To summarize, in the review, they said that the perfect localization of the damage is possible when the damage is located next to the input force localization or by choosing the correct frequency band, which means the global vibration of the structure has to be known.
In [115], TF was used on a cantilever fiberglass beam (112 × 1.18 × 0.635 cm3) with a PZT actuator and accelerometers or PZT patches as sensors (Figure 27). The PZT actuator was excited with a random noise signal coming out of an amplifier. It was shown that using an impact hammer and shaker as actuators did not give nice repeatability of the experimentation, but the PZT actuator gave correct repeatability. Translational and curvature TF were investigated. The damage was created by bonding a steel plate (5.08 × 5.08 × 0.635 cm3) to the beam between paths 1 and 2. The translational and curvature TF showed efficiency in localizing moderate damage. The curvature one seemed more accurate while the frequency range was higher (10–20 kHz). A very high-frequency range did not allow for detecting damage, and the curvature TF seemed more sensitive for small damage.
In [116], the modal analysis of a wind turbine blade made of fiberglass in a free–free boundary condition was performed. PZT patches were used with a periodic chirp signal at 200 V as an actuator and an LV as the sensor. The damage was introduced as “fake” damage by clamping a steel plate (203.2 × 152.4 × 19.05 mm3) near one edge close to the path 11–15. The damage indicator of the TF indicated the correct location for the “fake” damage (Figure 28); this damage indicator should be near 0 for the healthy structure and healthy paths.
In [117], two models based on transmittance function were created and studied, the first one using only one transmittance model for the healthy state named “single transmittance model” (STM) and the second one using several transmittances models, the “multiple transmittance models” (MTM). Both models were based on a data-based response-only methodology using the autoregressive with exogenous excitation model (ARX). The study was conducted using 29 composite beams made of carbon fiber in unidirectional or woven fabrics. The damage was introduced in the middle of two beams with an impact hammer at 5 and 15 J. The modal analysis was performed in a cantilever configuration with a shaker as an actuator and two accelerometers. The STM scheme detected most of the damage, but it gave some false alarms and failed to detect some damage; on the other hand, the MTM scheme was able to detect all damage cases without false alarms.

4.1.9. Wavelet Transforms

In vibration analysis, the Wavelet Transform (WT) has been used a lot to process the vibration data coming from various sensors. The principle relies on dividing a time-series signal into a set of sub-signals (wavelets) and extracting data from these sub-signals. There exist different kinds of Wavelets, such as Daubechies and Symlet. A review of WT is given in [118].
In [119], small delamination (0.11%, 0.167% and 0.22% of the total surface) of glass/epoxy plates (360 × 250 × 4 mm3) with piezoelectric transducers (one actuator and four sensors) was studied. The signals were decomposed for each sensor into 16 sub-signals with Daubechies Wavelet, and a damage indicator was introduced for intact and damaged structures based on the energy of these sub-signals and then by setting a threshold for this damage indicator. The conclusion was that using a threshold of 20% with WT helps to detect small delamination of an area superior to 0.12% of the total area of the structure. In Table 8, it is possible to see the damage indicator calculated for each sub-wavelet. If one of the sixteen sub-wavelet damage indicators are higher than the threshold, the authors considered the delamination detected (grey cells).
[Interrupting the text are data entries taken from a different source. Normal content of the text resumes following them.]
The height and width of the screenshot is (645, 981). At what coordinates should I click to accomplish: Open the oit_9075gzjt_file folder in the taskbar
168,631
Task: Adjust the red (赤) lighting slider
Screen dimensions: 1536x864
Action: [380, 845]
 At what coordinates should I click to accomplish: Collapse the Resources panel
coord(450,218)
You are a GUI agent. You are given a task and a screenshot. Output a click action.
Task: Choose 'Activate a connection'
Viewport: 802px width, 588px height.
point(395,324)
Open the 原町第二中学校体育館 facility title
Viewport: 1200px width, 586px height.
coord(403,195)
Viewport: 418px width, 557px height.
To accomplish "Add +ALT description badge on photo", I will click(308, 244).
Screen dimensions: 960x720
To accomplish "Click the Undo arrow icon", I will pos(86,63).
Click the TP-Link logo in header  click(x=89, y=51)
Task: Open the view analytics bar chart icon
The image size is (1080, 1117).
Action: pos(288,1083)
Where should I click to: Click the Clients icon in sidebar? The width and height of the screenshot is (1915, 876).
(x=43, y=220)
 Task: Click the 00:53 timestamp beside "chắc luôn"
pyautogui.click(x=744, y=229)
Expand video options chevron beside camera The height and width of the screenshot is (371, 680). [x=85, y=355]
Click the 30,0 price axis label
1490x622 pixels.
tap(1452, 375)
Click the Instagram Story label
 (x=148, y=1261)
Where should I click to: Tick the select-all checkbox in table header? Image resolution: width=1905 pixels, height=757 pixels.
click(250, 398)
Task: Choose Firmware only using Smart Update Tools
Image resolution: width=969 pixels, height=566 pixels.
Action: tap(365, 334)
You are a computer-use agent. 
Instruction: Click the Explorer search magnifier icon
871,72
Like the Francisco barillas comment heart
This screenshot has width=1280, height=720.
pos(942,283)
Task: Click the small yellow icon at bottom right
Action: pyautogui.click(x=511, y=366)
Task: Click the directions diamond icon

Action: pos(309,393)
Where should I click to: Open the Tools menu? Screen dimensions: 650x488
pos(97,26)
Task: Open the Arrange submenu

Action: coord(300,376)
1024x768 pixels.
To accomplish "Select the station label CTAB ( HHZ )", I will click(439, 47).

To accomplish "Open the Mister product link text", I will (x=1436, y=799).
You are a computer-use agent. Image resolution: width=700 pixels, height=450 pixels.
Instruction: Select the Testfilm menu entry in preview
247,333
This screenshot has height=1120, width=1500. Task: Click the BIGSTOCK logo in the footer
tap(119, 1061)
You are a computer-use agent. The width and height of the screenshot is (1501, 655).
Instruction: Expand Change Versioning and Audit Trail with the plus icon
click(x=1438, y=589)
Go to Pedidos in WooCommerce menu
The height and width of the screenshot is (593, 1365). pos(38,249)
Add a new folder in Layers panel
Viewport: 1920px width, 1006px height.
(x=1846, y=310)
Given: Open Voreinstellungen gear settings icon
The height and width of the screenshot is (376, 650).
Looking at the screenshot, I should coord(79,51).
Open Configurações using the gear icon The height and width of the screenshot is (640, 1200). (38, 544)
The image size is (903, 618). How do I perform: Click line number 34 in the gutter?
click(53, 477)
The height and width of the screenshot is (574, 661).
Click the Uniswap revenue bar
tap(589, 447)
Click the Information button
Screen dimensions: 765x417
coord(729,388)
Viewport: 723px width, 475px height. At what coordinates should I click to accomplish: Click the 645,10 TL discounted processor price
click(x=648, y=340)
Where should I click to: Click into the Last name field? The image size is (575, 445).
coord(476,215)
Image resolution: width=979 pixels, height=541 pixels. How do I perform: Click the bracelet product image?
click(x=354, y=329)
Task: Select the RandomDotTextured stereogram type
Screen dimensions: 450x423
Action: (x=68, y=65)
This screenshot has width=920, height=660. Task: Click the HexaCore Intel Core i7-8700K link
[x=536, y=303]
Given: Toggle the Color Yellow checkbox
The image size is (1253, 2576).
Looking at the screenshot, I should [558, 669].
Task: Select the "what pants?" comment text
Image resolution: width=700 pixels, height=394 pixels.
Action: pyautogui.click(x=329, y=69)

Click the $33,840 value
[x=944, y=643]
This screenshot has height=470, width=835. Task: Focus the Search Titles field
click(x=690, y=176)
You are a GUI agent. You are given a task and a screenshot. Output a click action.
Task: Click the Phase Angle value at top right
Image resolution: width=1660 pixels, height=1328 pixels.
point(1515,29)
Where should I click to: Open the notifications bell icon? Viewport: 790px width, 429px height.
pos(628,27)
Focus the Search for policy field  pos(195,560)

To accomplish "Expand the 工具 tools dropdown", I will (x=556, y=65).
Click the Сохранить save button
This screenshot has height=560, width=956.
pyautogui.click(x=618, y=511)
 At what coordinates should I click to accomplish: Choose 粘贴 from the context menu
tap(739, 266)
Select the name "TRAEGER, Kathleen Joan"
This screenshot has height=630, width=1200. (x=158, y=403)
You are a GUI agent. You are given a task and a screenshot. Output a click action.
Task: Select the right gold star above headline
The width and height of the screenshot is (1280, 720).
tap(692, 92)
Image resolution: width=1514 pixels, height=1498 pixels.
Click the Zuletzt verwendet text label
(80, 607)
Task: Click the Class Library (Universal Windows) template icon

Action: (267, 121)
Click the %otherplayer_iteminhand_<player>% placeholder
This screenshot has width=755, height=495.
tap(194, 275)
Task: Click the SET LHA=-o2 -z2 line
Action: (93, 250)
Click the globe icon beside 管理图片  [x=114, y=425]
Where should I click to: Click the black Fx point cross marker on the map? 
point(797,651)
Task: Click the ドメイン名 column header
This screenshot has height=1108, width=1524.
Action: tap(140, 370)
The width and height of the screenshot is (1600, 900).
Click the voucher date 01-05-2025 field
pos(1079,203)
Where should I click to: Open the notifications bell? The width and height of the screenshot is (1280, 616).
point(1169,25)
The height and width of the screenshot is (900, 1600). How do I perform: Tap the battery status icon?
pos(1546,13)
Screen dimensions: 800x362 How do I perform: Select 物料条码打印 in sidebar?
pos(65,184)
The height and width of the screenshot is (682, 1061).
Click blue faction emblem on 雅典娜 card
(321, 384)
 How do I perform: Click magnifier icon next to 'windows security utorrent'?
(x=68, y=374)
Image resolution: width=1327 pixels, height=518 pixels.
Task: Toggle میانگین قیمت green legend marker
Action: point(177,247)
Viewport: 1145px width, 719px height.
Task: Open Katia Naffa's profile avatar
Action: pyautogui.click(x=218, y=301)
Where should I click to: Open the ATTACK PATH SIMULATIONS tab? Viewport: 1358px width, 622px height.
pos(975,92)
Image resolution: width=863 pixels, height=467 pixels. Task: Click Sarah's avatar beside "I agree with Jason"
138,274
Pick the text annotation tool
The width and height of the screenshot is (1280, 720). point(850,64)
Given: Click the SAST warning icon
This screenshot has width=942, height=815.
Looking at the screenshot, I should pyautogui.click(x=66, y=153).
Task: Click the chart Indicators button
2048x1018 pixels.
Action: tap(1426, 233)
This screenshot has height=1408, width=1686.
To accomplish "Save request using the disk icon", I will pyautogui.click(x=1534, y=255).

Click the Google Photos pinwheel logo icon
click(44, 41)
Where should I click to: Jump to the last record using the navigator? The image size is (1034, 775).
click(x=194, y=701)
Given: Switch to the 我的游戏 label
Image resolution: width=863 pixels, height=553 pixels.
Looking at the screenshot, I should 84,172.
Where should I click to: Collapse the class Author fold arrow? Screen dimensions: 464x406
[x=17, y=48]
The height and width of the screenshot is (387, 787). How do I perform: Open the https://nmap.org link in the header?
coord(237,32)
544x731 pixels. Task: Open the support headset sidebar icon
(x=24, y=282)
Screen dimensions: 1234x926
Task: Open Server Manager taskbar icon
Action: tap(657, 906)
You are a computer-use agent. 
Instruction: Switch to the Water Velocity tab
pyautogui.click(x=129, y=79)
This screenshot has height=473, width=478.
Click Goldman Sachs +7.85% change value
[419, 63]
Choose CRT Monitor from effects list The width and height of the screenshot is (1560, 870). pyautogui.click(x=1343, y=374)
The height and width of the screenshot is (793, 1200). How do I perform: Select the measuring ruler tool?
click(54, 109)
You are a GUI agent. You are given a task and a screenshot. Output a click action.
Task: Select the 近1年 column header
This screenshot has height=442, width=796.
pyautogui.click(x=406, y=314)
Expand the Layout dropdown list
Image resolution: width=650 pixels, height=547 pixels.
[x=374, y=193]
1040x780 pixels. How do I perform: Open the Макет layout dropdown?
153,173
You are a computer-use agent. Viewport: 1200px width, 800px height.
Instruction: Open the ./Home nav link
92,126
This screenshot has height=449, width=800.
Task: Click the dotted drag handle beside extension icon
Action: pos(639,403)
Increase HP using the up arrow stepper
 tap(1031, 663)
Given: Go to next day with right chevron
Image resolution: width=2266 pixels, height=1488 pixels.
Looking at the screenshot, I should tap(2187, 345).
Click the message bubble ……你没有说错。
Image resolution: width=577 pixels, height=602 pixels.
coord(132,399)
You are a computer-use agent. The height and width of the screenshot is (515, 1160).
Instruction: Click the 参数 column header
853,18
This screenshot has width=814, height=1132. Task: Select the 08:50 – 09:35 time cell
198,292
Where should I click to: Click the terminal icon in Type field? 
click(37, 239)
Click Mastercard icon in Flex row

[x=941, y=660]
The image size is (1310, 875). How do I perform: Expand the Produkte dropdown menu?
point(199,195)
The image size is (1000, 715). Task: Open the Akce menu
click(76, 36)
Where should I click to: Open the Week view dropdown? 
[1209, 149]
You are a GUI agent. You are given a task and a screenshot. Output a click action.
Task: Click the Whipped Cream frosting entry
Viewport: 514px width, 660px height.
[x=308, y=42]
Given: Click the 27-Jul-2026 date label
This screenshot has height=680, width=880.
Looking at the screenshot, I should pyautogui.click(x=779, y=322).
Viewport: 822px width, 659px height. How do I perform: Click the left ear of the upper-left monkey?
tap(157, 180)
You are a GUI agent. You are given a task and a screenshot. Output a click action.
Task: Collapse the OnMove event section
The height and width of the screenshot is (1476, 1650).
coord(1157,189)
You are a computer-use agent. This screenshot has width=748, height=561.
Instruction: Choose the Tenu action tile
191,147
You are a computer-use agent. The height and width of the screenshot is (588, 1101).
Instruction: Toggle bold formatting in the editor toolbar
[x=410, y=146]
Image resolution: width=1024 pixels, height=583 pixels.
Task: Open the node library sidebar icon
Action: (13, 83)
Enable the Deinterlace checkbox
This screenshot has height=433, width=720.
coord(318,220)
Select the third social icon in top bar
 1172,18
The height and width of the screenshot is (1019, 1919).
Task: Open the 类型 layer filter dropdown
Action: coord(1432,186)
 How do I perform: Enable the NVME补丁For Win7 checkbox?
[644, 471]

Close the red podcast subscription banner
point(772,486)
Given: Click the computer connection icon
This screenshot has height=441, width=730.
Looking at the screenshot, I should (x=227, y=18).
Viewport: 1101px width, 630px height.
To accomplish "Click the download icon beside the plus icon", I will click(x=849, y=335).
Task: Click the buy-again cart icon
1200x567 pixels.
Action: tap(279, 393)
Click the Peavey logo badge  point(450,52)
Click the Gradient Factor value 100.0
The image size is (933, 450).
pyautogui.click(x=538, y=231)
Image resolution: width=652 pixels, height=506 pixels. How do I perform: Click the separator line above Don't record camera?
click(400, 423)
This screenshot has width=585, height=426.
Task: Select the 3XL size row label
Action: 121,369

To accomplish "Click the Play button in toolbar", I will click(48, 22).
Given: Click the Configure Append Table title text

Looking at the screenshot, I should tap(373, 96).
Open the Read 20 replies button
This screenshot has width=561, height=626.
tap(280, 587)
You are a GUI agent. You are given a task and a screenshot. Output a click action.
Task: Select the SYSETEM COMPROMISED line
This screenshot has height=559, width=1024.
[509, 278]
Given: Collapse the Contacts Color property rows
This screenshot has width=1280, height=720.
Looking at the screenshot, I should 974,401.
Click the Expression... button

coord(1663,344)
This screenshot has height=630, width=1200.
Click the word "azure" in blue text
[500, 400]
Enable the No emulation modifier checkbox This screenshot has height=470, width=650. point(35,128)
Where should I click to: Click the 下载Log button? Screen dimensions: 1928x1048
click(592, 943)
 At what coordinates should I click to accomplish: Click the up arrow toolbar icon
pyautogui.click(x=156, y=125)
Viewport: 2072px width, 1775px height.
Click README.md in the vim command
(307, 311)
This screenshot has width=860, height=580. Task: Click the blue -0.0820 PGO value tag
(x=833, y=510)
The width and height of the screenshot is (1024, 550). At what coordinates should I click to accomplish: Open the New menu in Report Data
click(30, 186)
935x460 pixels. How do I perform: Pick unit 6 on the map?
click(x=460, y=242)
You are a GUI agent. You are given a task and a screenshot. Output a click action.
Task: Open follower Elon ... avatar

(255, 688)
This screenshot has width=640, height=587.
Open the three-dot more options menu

4.2. Nonlinear Vibration Methods

As the damage mechanisms in a composite structure are complexes, the tendency nowadays is to focus on nonlinear vibration methods, as they give the opportunity to increase accuracy and detect smaller damages. Most of these methods consider that the damage of the composite structure will induce nonlinearity, caused by some microcracks, delaminations between layers, or fiber breakages. As an indication, opening and closing consecutive phases of a matrix cracking can generate a nonlinear response.
This behavior has been investigated in many studies, and some nonlinear methods have emerged. Some of them cross the boundary between ultrasonic and vibration fields, but they are still introduced to see the possibilities and the potential setup needed. Moreover, as these methods are less used than linear ones, the number of experimental studies focused on PMC materials is smaller.

4.2.1. Single Frequency Excitation (SFE) and Sub-/Super-Harmonics Generation

By definition, a harmonic is a multiple of a fundamental frequency (which is the harmonic n°1). Sub- and super-harmonics are ratios of this harmonic, the sub-harmonics are f n , and super-harmonics are n × f (with f the harmonic). The damage detection technique relies on the fact that by exciting the structure through a harmonic signal, the response will only show this harmonic for an intact structure, and will show super-harmonics (or higher harmonics) and sub-harmonics of smaller amplitude for a damaged structure (Figure 29).
Some authors highlighted the fact that better results can be obtained using a frequency of excitation corresponding to a ratio of a natural frequency, ½, 2, etc. Higher amplitude of sub- and super-harmonic can be observed. But a lot of them used ultrasonic frequency.
The nonlinearities can also be observed as distortions in the time-domain response (Figure 30). It can be velocity, acceleration, or voltage signal distortions. A phase portrait of velocity vs. displacement or acceleration vs. velocity graphs can be made. The phase portrait should not show any distortions for an intact structure (circle or ellipse), while it should show some for a damaged structure (Figure 31).
In [120], three different methods to detect damages in carbon/epoxy laminate plates (200 × 200 × 2.08 mm3) were investigated. The structure was suspended freely with thin wires and the damages were introduced by inserting Teflon sheets located under the fourth plies from the surface (Figure 32), which created delamination (35 × 35, 40 × 40 and 45 × 45 mm2). One of these methods was the SFE, and five piezoelectric transducers were used, one as an actuator and four as sensors. They were bonded onto the surface. From the actuator, the plate was excited with a sinusoidal wave of 120 V and with a frequency varying from 20 to 100 kHz. The additional equipment was a generator, a power amplifier, and an oscilloscope. Higher harmonics in the damage cases were observable. Some frequencies (20–40 kHz) have higher sensitivity, which means the choice of the best one is important. A damage indicator based on the amplitude of harmonics was defined to easily detect damage.
In [122], the SFE methods were tested on a PMC plate embedded with an in situ PVDF sensor and a shaker actuator; an accelerometer sensor was also used to validate the effectiveness of the PVDF. Three natural frequencies were chosen for excitation purposes and two ratios of them (1/2 and 1/3), which gives six tested frequency. The excitation was a sinus with an amplitude of 1 V. Several plates with different damages (delamination (35 × 35 mm2), fiber cutting (70 mm), and holes (from 1.5 to 10 mm diameter)) were tested (Figure 33). The comparison of the amplitude of the sub- and super-harmonics was used as a damage indicator and showed sensitivity to detecting all of the introduced damages.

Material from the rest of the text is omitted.